Screen under the masses your target uses
If your estimand weights people rather than units (e.g. weight_type = "pop_total_periods" in build_stack()), screen under the same masses — a design balanced in unit counts can be badly unbalanced in population:
kappa_trade_offs(dt, "year", "state", "adopt_year",
screen = TRUE,
weight_type = "pop_total_periods", pop_var = "pop")* Screen under population person-period masses
stacked kappa, time(year) unit(state) adopt(adopt_year) ///
screen weighttype(pop_total_periods) popvar(pop)weight_type accepts the same options as build_stack(); survey weights go through weight_var.
Balancing
On unbalanced panels, balance = "complete_window" computes the masses only over units observed at all kappa_pre + kappa_post + 1 event times — matching an analysis that enforces compositional balance.
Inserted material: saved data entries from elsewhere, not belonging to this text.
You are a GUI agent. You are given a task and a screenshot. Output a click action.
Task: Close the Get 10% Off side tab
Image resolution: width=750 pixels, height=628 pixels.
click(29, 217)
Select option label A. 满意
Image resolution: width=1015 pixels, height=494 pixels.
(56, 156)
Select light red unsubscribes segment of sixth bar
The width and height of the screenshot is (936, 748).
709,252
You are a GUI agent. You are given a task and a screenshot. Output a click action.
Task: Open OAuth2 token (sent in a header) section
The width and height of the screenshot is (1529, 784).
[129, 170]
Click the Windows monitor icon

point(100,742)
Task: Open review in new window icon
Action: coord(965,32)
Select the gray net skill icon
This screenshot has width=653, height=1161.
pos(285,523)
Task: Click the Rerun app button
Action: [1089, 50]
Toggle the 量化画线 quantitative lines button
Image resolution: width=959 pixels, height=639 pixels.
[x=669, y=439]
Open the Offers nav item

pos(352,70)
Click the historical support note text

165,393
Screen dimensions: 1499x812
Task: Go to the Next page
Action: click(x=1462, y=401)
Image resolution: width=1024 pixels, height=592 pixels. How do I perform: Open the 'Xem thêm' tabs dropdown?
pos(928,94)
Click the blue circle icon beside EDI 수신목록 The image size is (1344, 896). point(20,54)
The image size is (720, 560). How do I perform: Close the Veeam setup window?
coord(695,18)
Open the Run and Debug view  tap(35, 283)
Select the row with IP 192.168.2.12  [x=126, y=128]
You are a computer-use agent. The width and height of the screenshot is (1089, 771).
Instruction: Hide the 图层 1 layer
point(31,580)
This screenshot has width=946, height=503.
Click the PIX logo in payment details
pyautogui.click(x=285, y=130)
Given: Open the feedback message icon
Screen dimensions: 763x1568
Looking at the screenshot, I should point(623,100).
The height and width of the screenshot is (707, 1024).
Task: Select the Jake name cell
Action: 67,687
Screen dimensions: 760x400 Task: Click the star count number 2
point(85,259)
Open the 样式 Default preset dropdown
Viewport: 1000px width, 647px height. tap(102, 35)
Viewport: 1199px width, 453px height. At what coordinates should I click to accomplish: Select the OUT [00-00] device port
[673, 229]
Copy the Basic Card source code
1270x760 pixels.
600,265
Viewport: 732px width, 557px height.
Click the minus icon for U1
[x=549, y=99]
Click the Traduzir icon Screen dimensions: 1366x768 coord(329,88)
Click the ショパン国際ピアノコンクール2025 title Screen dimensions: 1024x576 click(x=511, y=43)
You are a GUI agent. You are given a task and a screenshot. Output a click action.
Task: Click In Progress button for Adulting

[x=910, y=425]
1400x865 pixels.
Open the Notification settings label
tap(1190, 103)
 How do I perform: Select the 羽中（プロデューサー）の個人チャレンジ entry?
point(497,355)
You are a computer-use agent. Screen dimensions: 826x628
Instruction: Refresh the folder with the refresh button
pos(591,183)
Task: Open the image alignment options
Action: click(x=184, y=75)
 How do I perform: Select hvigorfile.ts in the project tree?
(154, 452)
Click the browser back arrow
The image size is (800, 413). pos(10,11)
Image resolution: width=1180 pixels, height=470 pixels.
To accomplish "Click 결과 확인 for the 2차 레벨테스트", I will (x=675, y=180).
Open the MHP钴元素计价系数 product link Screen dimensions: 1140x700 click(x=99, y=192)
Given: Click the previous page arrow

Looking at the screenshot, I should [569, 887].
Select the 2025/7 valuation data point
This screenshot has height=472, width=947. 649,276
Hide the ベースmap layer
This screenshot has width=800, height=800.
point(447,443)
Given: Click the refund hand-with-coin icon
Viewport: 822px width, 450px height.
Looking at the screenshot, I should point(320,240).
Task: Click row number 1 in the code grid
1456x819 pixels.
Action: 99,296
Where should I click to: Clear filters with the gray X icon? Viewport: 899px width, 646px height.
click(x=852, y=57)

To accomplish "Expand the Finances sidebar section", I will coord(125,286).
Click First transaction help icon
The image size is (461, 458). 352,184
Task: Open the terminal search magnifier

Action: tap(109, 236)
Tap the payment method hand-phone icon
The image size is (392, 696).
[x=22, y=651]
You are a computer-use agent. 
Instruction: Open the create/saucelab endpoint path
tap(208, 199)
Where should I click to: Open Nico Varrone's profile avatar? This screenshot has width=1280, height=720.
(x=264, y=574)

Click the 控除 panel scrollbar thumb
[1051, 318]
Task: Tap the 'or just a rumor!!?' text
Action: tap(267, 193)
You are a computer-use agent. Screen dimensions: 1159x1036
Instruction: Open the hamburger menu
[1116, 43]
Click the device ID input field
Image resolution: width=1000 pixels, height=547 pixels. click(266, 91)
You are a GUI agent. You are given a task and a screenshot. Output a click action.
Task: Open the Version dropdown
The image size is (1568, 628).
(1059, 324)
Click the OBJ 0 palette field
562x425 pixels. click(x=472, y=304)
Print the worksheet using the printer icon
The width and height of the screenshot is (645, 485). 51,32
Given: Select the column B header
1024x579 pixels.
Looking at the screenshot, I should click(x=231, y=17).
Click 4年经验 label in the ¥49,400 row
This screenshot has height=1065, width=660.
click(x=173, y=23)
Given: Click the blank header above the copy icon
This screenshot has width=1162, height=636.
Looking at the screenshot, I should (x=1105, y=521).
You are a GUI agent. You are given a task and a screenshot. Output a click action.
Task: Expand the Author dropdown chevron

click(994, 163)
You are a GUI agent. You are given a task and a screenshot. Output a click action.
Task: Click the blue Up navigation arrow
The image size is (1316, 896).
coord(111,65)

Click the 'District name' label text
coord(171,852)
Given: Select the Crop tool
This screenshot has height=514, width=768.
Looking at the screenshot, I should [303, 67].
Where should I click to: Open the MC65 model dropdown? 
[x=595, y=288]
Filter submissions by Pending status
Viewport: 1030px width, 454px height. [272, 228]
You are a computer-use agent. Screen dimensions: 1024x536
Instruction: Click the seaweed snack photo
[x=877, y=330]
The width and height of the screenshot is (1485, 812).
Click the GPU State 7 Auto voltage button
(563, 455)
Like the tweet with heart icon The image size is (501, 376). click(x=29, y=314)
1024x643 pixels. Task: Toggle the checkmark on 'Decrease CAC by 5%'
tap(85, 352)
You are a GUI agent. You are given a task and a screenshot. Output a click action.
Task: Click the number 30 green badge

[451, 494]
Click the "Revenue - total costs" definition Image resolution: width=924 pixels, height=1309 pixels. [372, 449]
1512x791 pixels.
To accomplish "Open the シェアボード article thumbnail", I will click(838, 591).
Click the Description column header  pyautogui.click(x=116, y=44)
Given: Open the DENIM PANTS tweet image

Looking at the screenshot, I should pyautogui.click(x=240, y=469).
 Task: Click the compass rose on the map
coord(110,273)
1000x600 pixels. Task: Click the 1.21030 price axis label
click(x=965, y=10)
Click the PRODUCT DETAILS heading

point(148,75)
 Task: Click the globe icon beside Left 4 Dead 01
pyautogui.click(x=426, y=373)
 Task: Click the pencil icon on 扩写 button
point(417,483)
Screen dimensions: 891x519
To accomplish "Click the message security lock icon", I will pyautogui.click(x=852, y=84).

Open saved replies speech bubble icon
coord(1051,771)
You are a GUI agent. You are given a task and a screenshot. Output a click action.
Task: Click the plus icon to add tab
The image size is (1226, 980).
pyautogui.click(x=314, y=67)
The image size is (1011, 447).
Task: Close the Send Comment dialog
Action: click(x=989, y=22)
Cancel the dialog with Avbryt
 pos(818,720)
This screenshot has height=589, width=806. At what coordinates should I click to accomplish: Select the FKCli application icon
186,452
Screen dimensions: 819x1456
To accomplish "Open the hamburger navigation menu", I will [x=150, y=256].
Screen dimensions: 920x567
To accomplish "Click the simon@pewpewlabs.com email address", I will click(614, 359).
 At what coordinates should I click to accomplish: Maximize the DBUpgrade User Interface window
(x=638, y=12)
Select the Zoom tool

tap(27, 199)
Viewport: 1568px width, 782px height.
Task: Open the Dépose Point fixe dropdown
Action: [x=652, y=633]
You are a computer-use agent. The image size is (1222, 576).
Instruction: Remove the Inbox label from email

This can change the masses substantially and can even change which cohorts are estimable, so screen with the balancing you intend to impose:
kappa_trade_offs(dt, "year", "unit", "adopt_year",
screen = TRUE, balance = "complete_window")* Restrict masses to units observed at every event time in the window
stacked kappa, time(year) unit(unit) adopt(adopt_year) ///
screen balance(complete_window)The screen also works unchanged with duck = TRUE (one extra grouped aggregation inside DuckDB), so it is cheap even on larger-than-memory data. We recommend reporting \(D_\kappa\) and the cohort weight table alongside the event study: it turns the choice of aggregation from an invisible default into a visible design decision.
Summary
The kappa_trade_offs() function is an essential planning tool for stacked difference-in-differences analysis. It helps you:
- Understand feasibility: See which adoption cohorts are included/excluded and assess implications for external validity
- Preview sample sizes: Know exactly how many observations you’ll have for assessing statistical power
- Check composition: Understand the treated/control breakdown, knowing that compositional balance is enforced by the stacking method
- Compare options: Evaluate multiple kappa combinations quickly
- Screen the design: With
screen = TRUE, learn before touching outcomes whether the unweighted and Q-weighted aggregates can disagree - Verify results: Output matches exactly what
build_stack()produces
Use this function before committing to specific kappa values to make informed decisions about your event study specification, balancing the competing demands of external validity, measuring dynamic effects, testing parallel trends, and maintaining adequate statistical power.